Segment Start: DATA TO EXAMINE
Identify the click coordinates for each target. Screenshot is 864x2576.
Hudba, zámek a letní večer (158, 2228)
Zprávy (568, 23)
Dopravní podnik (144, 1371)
Segment End: DATA TO EXAMINE
Segment Start: DATA TO EXAMINE
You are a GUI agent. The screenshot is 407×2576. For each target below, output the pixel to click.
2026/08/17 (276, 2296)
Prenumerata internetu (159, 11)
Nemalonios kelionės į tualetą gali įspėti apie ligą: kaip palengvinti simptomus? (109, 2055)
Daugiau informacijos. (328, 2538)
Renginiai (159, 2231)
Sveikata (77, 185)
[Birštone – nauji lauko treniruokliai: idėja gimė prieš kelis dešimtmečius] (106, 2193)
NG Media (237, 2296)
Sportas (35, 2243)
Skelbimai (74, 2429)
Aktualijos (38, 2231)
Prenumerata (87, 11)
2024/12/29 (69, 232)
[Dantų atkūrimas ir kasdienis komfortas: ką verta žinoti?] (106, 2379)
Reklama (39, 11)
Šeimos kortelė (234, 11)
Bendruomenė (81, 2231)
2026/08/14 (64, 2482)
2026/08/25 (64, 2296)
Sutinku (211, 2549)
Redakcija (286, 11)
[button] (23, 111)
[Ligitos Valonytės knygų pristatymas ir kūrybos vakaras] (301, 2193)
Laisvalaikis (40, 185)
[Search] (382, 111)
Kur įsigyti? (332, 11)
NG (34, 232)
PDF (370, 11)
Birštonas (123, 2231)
Segment End: DATA TO EXAMINE
Segment Start: DATA TO EXAMINE
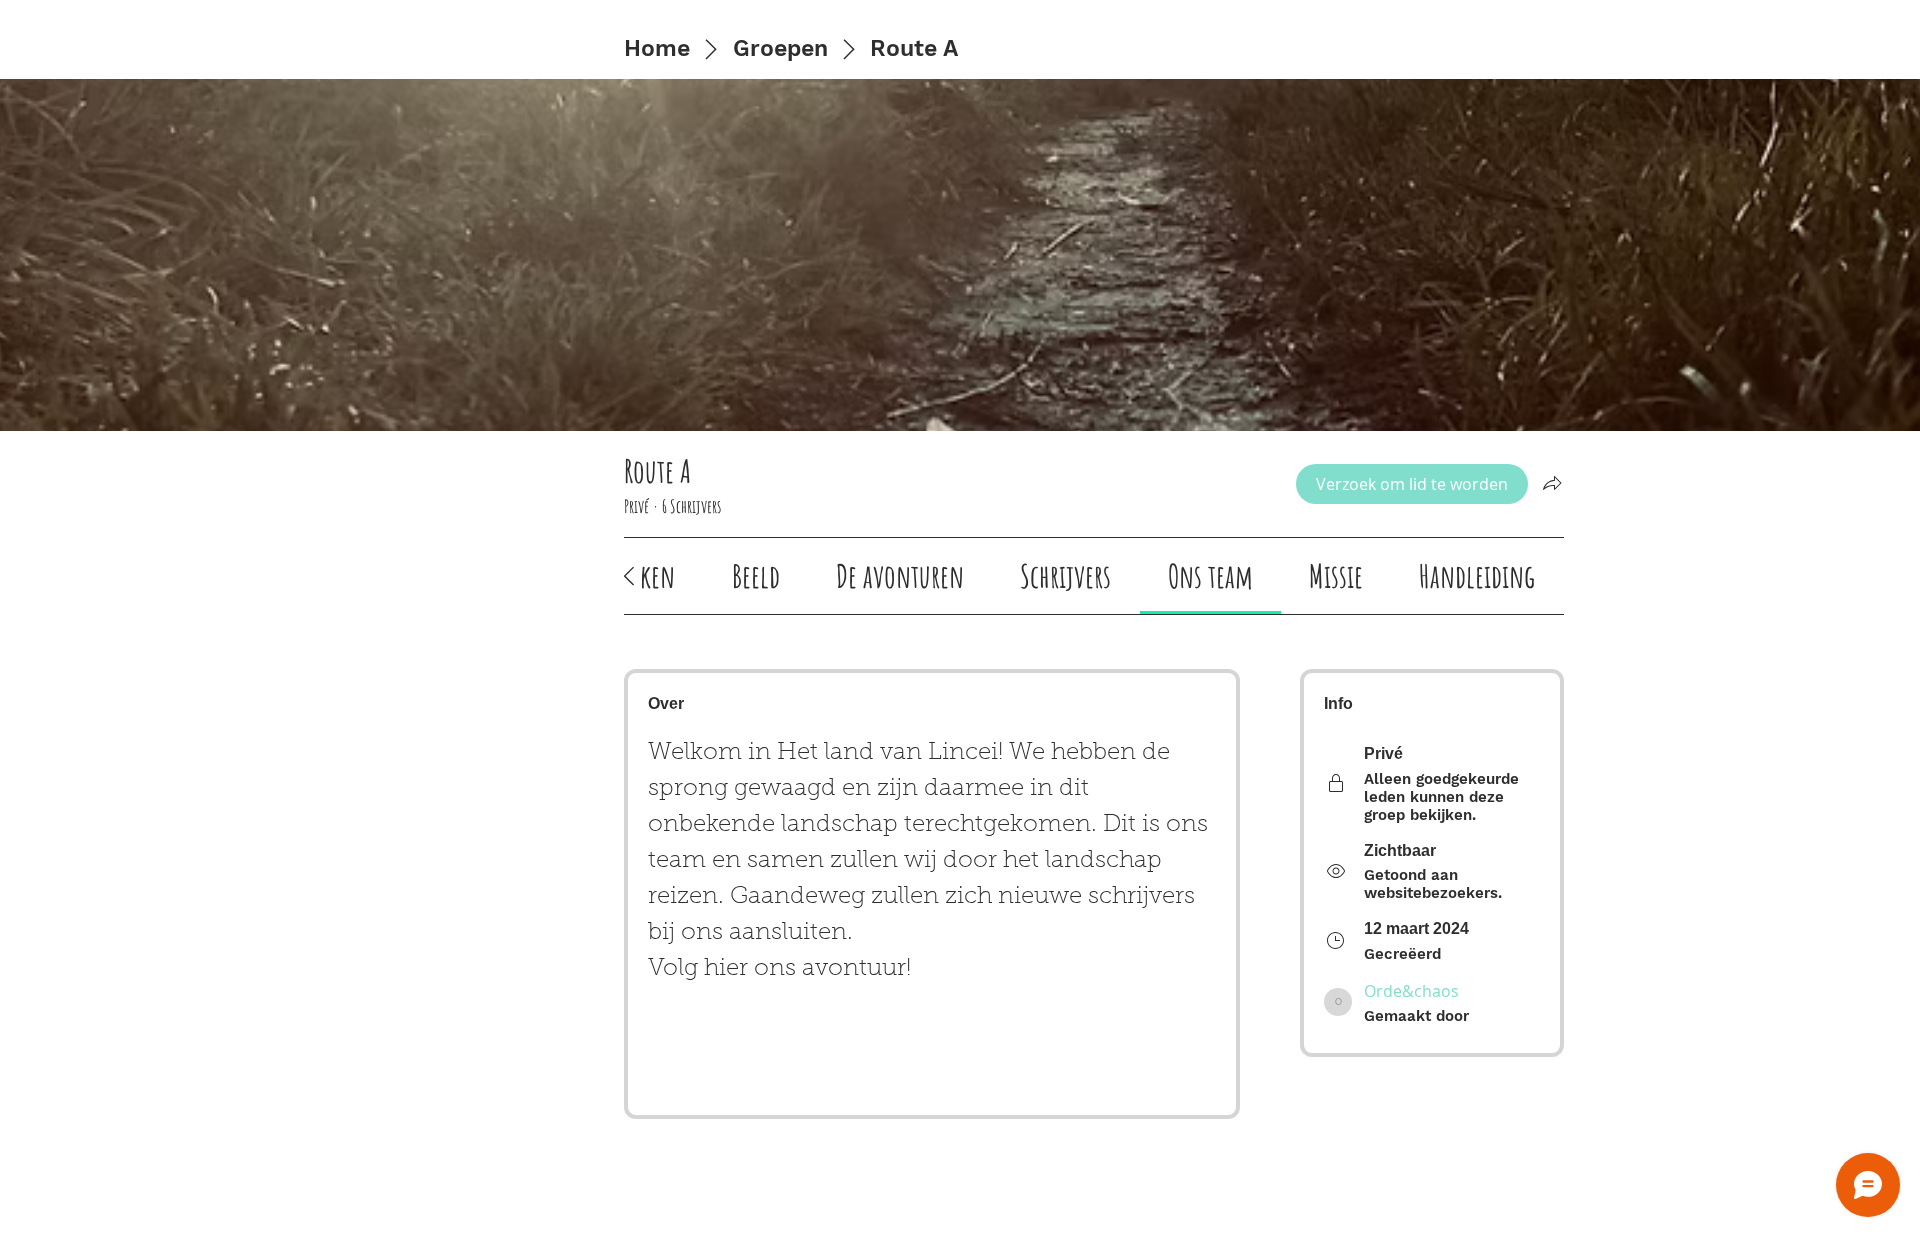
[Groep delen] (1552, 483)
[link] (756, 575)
Segment End: DATA TO EXAMINE
_REQUIRED WORK:_
Where a line of the data holds the word "each", copy that line.

_THE COMPLETED TASK:_
Identify the click coordinates for each target. Screenshot is 864x2576.
You are a GUI agent. The screenshot is 407×2576. For each target below, output the pixel to click.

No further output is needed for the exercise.